La identificación del mundo es inútil. Ni siquiera podemos identificar nuestro rostro, ya que su simetría se ve alterada por el espejo. Verla tal cual es sería una locura, ya que no tendríamos secreto para nosotros mismos, y nos veríamos, por tanto, aniquilados por transparencia. ¿Acaso el hombre no ha evolucionado hacia una forma tal que su rostro se le hace invisible y se convierte definitivamente en no identificable, no sólo en el secreto de su rostro, sino en el de cualquiera de sus deseos? Pues ocurre lo mismo con cualquier objeto, que sólo nos llega definitivamente alterado, incluso en la pantalla de la ciencia, incluso en el espejo de la información, incluso en la pantalla de nuestro cerebro. 

Así pues, todas las cosas se ofrecen sin la esperanza de ser otra cosa que la ilusión de sí mismas. Y está bien que sea así. Menos mal que los objetos que se nos aparecen siempre han desaparecido ya. Menos mal que nada se nos aparece en tiempo real, ni siquiera las estrellas en el cielo nocturno. Si la velocidad de la luz fuera infinita, todas las estrellas estarían allí simultáneamente, y la bóveda del cielo sería de una incandescencia insoportable.

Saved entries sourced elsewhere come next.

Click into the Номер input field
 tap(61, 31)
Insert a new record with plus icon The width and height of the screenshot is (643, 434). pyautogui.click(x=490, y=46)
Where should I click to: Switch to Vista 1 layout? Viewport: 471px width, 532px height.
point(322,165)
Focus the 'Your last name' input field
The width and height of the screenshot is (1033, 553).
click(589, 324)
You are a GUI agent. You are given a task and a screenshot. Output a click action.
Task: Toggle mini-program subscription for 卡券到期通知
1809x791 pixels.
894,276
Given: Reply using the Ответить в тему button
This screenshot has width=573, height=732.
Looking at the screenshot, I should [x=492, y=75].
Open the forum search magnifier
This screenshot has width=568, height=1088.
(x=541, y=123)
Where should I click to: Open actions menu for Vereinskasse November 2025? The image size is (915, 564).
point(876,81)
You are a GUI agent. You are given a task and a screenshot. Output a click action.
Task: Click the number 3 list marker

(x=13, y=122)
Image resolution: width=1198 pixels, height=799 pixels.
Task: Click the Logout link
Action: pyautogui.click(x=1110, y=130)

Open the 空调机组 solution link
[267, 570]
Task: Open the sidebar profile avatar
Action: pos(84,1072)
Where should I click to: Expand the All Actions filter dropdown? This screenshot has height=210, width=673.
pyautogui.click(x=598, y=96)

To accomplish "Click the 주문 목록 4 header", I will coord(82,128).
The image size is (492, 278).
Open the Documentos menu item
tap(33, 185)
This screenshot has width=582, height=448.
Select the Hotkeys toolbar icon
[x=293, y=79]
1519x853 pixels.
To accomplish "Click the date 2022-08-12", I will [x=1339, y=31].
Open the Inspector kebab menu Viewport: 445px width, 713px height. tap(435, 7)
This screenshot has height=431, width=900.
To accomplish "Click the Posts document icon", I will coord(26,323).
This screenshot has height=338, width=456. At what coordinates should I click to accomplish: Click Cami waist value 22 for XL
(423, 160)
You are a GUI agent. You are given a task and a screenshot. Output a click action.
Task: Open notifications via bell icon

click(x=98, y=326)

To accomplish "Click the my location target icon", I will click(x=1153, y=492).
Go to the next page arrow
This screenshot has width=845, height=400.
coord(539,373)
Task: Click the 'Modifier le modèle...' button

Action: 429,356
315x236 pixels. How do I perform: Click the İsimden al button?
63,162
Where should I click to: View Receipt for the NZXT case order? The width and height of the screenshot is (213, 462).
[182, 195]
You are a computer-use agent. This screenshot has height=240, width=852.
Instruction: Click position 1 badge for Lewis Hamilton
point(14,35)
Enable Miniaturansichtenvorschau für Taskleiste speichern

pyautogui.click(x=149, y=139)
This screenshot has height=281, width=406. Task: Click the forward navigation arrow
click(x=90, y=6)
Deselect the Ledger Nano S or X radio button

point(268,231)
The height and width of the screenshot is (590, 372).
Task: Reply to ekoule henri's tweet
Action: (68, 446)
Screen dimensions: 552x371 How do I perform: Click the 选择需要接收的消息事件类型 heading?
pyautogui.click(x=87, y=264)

Menos mal que nada pasa en el tiempo real, de lo contrario nos veríamos sometidos, en la información, a la luz de todos los acontecimientos, y el presente sería de una incandescencia insoportable. Menos mal que vivimos bajo la forma de una ilusión vital, bajo la forma de una ausencia, de una irrealidad, de una no inmediatez de las cosas. Menos mal que nada es instantáneo, ni simultáneo, ni contemporáneo. Menos mal que nada está presente ni es idéntico a sí mismo. Menos mal que la realidad no existe. Menos mal que el crimen nunca es perfecto.

En El crimen perfecto, de Jean Baudrillard.